Summary

A survey of ~200 papers on Vision-and-Language Navigation (VLN) as a framework for human-robot collaboration. Identifies three critical gaps in current systems: bidirectional communication (robots can’t ask clarifying questions), ambiguity resolution (unclear instructions cause unrecoverable failures), and multi-agent coordination. Recommends proactive clarification, real-time feedback, and decentralized decision-making.

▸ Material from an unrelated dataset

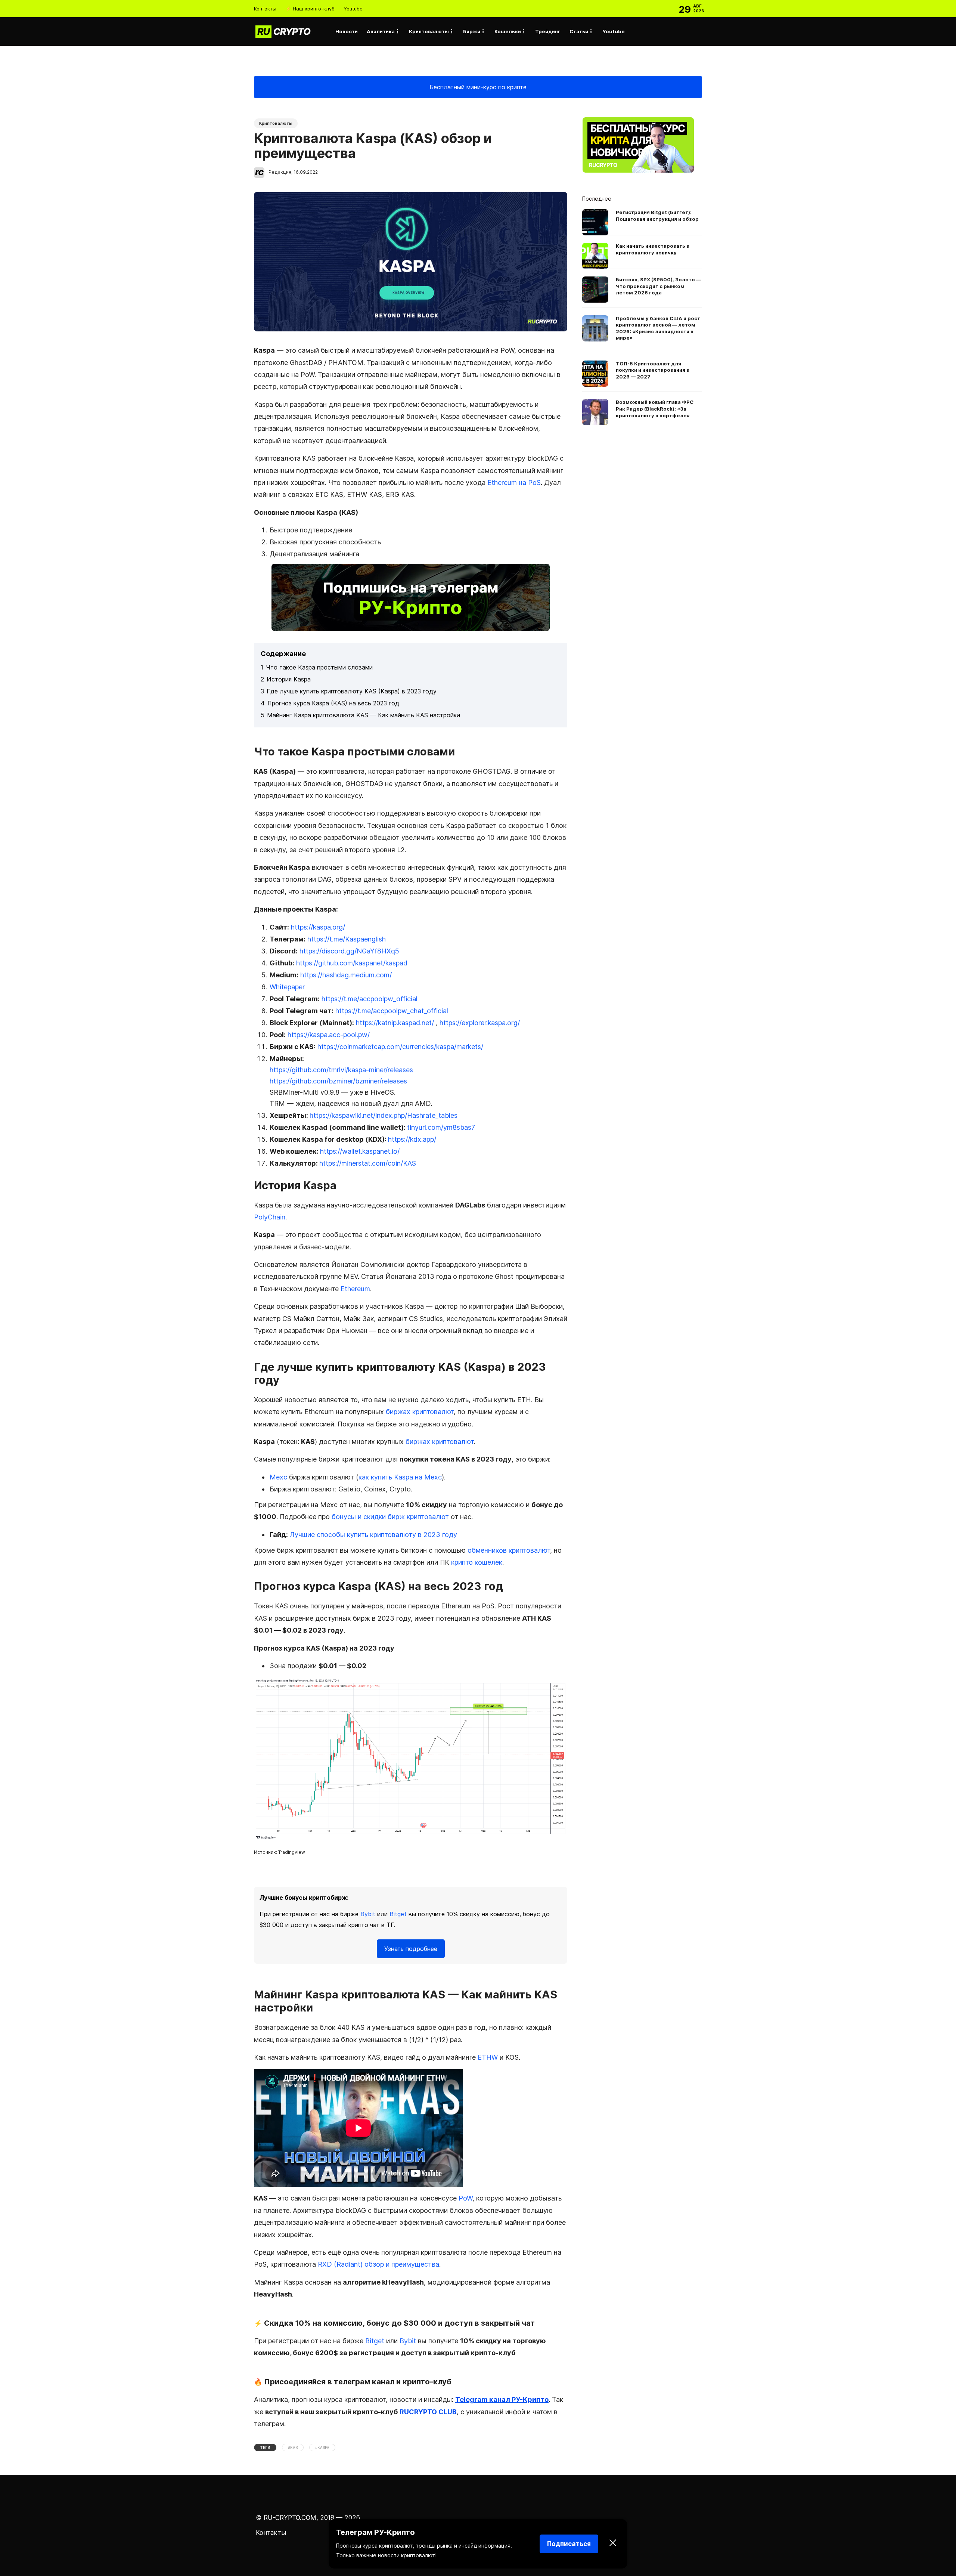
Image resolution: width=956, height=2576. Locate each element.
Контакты (265, 9)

對約 200 篇視覺語言導航(VLN)論文的調查,以 VLN 作為人機協作框架。識別出現有系統的三個關鍵缺口:雙向溝通(機器人無法提問澄清)、歧義解決(不清楚的指令導致無法恢復的失敗)和多智能體協調。建議主動澄清、即時回饋和去中心化決策。

Key Points

  • VLN: agent interprets natural language instructions + visual input to navigate 3D environments
  • Current systems are unidirectional: humans instruct, robots execute — no clarification possible
  • Ambiguity in instructions is a critical failure mode with no current solution
  • Multi-robot systems lack decentralized coordination frameworks
  • Target domains: healthcare, logistics, disaster response (high-stakes bidirectional scenarios)
  • Recommendations: proactive clarification, real-time feedback, contextual NLU, dynamic role assignment

Insights

  • The bidirectionality gap is fundamental: HRI implies interaction, but most current systems are essentially command-execution pipelines dressed up as “interaction” — this is a deeper design problem than a technical one
  • Proactive clarification (robot asks for disambiguation) requires the robot to have a model of its own uncertainty — this connects to uncertainty quantification in neural networks, a still-unsolved problem in deep learning
  • The multi-agent gap is interesting in the context of VLAs: GR-Dexter focuses on a single bimanual robot, but real deployment scenarios often involve multiple robots + humans in shared workspaces
  • “Decentralized decision-making with dynamic role assignment” is the multi-agent robotics equivalent of microservices: each agent has local autonomy but coordinates via shared protocols

Connections

Raw Excerpt

Current models struggle with bidirectional communication, ambiguity resolution, and collaborative decision-making in multi-agent systems.